- _Input material_
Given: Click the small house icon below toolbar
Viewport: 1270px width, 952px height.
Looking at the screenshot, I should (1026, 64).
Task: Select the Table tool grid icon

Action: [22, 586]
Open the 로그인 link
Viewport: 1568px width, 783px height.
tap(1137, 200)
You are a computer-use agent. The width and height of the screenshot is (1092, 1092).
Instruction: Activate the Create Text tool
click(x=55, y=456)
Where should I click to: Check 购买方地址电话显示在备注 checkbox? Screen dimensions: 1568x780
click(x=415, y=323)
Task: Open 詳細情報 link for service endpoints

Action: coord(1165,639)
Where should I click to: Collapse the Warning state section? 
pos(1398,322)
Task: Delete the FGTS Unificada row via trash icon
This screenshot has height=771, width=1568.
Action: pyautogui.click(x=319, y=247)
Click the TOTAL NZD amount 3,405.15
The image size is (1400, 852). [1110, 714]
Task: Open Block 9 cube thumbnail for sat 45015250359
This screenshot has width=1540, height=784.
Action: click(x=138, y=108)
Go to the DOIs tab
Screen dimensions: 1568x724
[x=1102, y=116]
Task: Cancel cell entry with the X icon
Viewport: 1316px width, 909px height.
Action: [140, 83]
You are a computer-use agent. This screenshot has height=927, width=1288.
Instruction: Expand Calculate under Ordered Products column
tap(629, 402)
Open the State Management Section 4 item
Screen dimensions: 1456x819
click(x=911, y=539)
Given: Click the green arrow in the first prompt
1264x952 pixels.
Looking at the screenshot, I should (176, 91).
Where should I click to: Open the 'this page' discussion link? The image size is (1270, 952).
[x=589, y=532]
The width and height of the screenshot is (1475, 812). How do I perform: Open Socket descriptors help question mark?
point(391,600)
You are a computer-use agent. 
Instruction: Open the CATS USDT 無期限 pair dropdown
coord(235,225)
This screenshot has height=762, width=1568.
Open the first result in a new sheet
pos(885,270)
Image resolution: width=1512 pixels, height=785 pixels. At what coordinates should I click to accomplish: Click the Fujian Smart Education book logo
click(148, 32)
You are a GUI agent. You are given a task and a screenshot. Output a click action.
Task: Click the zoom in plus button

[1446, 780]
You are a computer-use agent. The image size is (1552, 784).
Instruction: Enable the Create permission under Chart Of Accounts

- _Activity_
Reproduce all of the entries word for word.

- _Answer for the task_
Given: Click the small house icon below toolbar
Viewport: 1270px width, 952px height.
Looking at the screenshot, I should (1026, 64).
Task: Select the Table tool grid icon

Action: [22, 586]
Open the 로그인 link
Viewport: 1568px width, 783px height.
tap(1137, 200)
You are a computer-use agent. The width and height of the screenshot is (1092, 1092).
Instruction: Activate the Create Text tool
click(x=55, y=456)
Where should I click to: Check 购买方地址电话显示在备注 checkbox? Screen dimensions: 1568x780
click(x=415, y=323)
Task: Open 詳細情報 link for service endpoints

Action: coord(1165,639)
Where should I click to: Collapse the Warning state section? 
pos(1398,322)
Task: Delete the FGTS Unificada row via trash icon
This screenshot has height=771, width=1568.
Action: pyautogui.click(x=319, y=247)
Click the TOTAL NZD amount 3,405.15
The image size is (1400, 852). [1110, 714]
Task: Open Block 9 cube thumbnail for sat 45015250359
This screenshot has width=1540, height=784.
Action: click(x=138, y=108)
Go to the DOIs tab
Screen dimensions: 1568x724
[x=1102, y=116]
Task: Cancel cell entry with the X icon
Viewport: 1316px width, 909px height.
Action: [140, 83]
You are a computer-use agent. This screenshot has height=927, width=1288.
Instruction: Expand Calculate under Ordered Products column
tap(629, 402)
Open the State Management Section 4 item
Screen dimensions: 1456x819
click(x=911, y=539)
Given: Click the green arrow in the first prompt
1264x952 pixels.
Looking at the screenshot, I should (176, 91).
Where should I click to: Open the 'this page' discussion link? The image size is (1270, 952).
[x=589, y=532]
The width and height of the screenshot is (1475, 812). How do I perform: Open Socket descriptors help question mark?
point(391,600)
You are a computer-use agent. 
Instruction: Open the CATS USDT 無期限 pair dropdown
coord(235,225)
This screenshot has height=762, width=1568.
Open the first result in a new sheet
pos(885,270)
Image resolution: width=1512 pixels, height=785 pixels. At what coordinates should I click to accomplish: Click the Fujian Smart Education book logo
click(148, 32)
You are a GUI agent. You are given a task and a screenshot. Output a click action.
Task: Click the zoom in plus button

[1446, 780]
You are a computer-use agent. The image size is (1552, 784).
Instruction: Enable the Create permission under Chart Of Accounts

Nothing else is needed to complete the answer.